-- start --

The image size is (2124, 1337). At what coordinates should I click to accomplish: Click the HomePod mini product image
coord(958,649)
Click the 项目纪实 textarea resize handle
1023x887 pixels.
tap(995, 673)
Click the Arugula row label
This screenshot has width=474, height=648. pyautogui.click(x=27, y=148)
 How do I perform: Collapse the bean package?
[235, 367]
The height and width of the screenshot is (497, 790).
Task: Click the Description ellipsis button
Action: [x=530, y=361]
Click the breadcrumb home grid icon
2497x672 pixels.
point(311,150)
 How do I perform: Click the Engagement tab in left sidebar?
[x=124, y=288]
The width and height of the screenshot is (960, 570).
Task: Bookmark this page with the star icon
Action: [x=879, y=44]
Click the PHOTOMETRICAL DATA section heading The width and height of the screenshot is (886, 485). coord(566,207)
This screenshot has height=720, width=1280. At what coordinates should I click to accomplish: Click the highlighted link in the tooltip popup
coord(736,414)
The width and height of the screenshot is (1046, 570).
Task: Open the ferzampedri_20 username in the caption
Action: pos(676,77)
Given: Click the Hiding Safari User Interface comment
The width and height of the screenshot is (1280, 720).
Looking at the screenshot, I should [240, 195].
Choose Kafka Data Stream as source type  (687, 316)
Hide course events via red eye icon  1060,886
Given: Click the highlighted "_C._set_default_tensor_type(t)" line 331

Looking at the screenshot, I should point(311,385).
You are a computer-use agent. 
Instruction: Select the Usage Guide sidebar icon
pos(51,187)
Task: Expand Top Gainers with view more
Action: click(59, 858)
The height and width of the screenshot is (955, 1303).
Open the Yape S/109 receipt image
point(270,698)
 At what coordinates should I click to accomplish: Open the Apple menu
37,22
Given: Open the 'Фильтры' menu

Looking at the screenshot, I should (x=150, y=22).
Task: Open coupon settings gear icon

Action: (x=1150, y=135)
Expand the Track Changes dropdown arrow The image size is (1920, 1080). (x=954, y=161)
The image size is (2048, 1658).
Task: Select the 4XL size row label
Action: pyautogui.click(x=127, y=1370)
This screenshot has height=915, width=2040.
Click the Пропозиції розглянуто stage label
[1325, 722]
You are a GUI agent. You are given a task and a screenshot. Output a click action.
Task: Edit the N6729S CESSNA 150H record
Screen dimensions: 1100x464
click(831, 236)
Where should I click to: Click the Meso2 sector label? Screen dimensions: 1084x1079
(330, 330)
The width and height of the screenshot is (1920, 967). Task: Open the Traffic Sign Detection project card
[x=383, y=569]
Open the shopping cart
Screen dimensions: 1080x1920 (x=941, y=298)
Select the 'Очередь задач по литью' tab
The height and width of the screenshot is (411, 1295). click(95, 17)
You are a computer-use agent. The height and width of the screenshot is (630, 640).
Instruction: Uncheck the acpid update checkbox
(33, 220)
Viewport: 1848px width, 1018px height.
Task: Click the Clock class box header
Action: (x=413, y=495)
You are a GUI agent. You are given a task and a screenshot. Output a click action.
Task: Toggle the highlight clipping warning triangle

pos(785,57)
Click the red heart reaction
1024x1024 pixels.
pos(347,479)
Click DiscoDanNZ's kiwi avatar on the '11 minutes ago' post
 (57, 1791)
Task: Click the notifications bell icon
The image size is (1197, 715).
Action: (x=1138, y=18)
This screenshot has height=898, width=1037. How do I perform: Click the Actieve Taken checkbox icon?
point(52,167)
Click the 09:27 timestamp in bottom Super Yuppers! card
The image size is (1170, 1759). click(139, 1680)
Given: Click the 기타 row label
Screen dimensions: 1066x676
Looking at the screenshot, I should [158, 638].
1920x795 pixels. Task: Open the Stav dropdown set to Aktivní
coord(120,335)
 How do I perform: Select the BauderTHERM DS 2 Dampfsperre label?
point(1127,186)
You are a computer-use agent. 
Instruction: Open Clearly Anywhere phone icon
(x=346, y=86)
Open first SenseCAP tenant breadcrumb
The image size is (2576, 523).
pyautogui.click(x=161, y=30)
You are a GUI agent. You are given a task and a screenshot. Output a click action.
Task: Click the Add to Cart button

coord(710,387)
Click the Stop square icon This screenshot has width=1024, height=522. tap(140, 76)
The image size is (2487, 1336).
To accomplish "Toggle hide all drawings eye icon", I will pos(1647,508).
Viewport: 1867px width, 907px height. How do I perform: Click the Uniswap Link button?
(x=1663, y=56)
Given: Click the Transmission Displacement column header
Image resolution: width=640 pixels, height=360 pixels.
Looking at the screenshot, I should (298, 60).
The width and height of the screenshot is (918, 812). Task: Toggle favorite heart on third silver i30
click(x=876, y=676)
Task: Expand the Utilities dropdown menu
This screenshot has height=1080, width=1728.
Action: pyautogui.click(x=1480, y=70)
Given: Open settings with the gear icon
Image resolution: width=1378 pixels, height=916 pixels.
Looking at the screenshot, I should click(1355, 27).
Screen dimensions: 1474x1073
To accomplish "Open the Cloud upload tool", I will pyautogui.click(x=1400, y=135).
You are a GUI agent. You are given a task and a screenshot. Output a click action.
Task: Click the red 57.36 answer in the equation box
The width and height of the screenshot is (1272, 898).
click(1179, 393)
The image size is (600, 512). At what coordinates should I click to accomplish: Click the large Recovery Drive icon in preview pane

-- end --

Rewrite the listing from the line containing "Given: Click the Transmission" down to the line containing "click(x=876, y=676)", replacing "silver" with "white" and leaving everything else unchanged.

Given: Click the Transmission Displacement column header
Image resolution: width=640 pixels, height=360 pixels.
Looking at the screenshot, I should (298, 60).
The width and height of the screenshot is (918, 812). Task: Toggle favorite heart on third white i30
click(x=876, y=676)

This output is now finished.